To Cap or Not to Cap? That is the Question

One of the things that drives me crazy in published works is incorrect (or missing) capitalization. There's a simple rule of thumb you can follow to get it right 99% of the time. Proper nouns need capitalization; common nouns do not. What's the difference? In its simplest form, a proper noun indicates a specific person or place by name:

The Earl of Greenwich, Your Majesty, King James, Lady Ethel Swallowtail, Miss Aragon, Mommy, Captain Courage, and our Lord, Jesus Christ are all proper nouns. Rome, Mount Olympus, The Inn at Valley Forge, Burger Land, and Happy Fun Park (whether they're fictional or real places) are all proper nouns. But if I say my characters dined at the inn before going to the park, no capitalization is necessary.

Here's where it gets tricky.
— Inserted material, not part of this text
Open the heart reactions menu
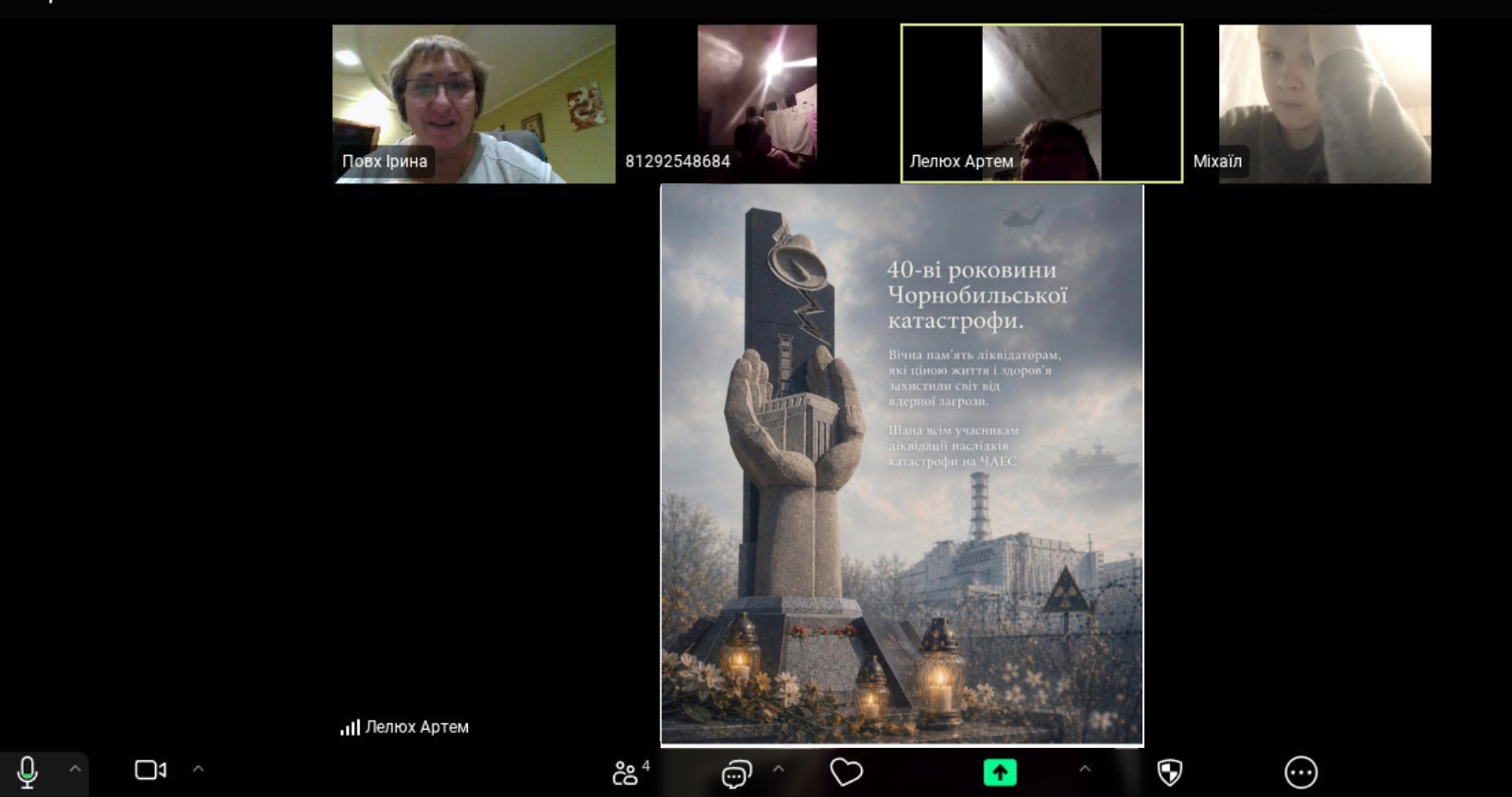Viewport: 1512px width, 797px height. pyautogui.click(x=846, y=772)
Apollo is a proper noun. The god of the sun is not. Why? Because "god of the sun" is not specific. Even if you're speaking to a group of Greeks, "god of the sun" is not specific. If I'm addressing my father, Dad is a proper noun. When I'm talking about Lucy's dad, it's not. If I'm talking to Lucy about my dad, it's not specific.
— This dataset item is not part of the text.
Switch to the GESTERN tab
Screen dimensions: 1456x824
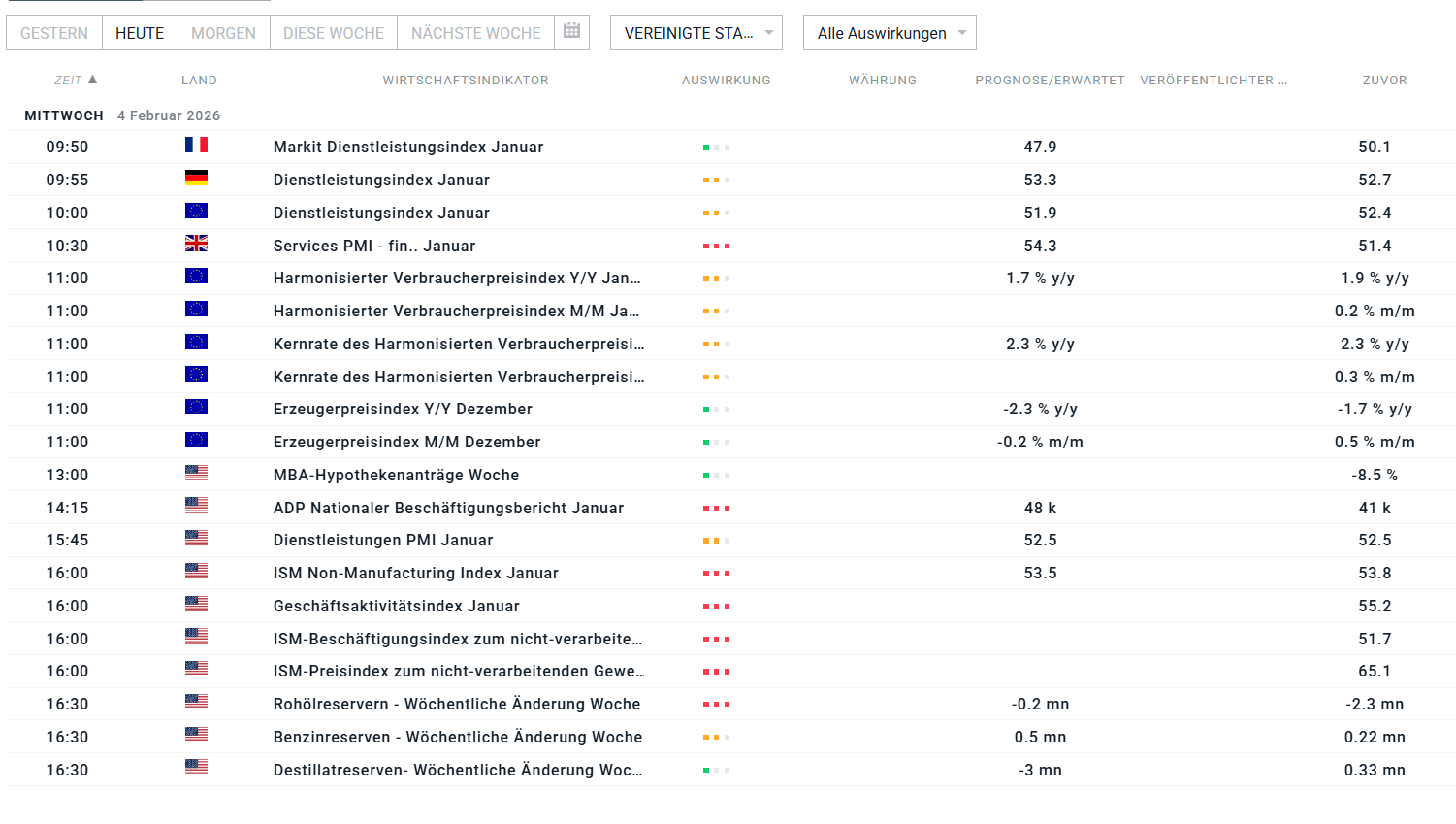tap(53, 32)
So... "Dad said you can't go to the beach without him."


"My dad said I couldn't go to the beach without him."

What's the distinction? The possessive. Adding that possessive (my, his, Lucy's) changes the noun from specific to generic, thereby removing the need for capitalization.

Let's try those tricky titles for the historical writers out there. The rules remain the same.

"The marquis strode across the ballroom." No cap.

"The Marquis of Waterford strode across the ballroom." Capitalize. 
Why? Because we've used his proper title, specific to him alone.

The same holds true for my lord, my lady, and milord and milady. These are not proper titles and do not require capitalization.

"May I help you, my lord?" (Note the possessive!)

"Have you seen Lady Katherine?"

Recently I read a self-published work where the author consistently screwed up "the judge" and "Mom," capitalizing the wrong one. "Judge Judy" is capitalized; "Here comes the judge" is not.

"I wish Mom could be here." Capitalized.
"I wish my mom could be here." No cap.

Now, let's talk deities. The only god that should be capitalized is the one and only God. Why? Because when discussing the "one nation under God" god, God is a proper name. You would also capitalize the name Zeus, but not his title of "god of the heavens." Buddha, Allah, Vishnu, etc. are all proper nouns that require capitalization. Generic terms such as gods, goddesses, demons, etc. are common nouns.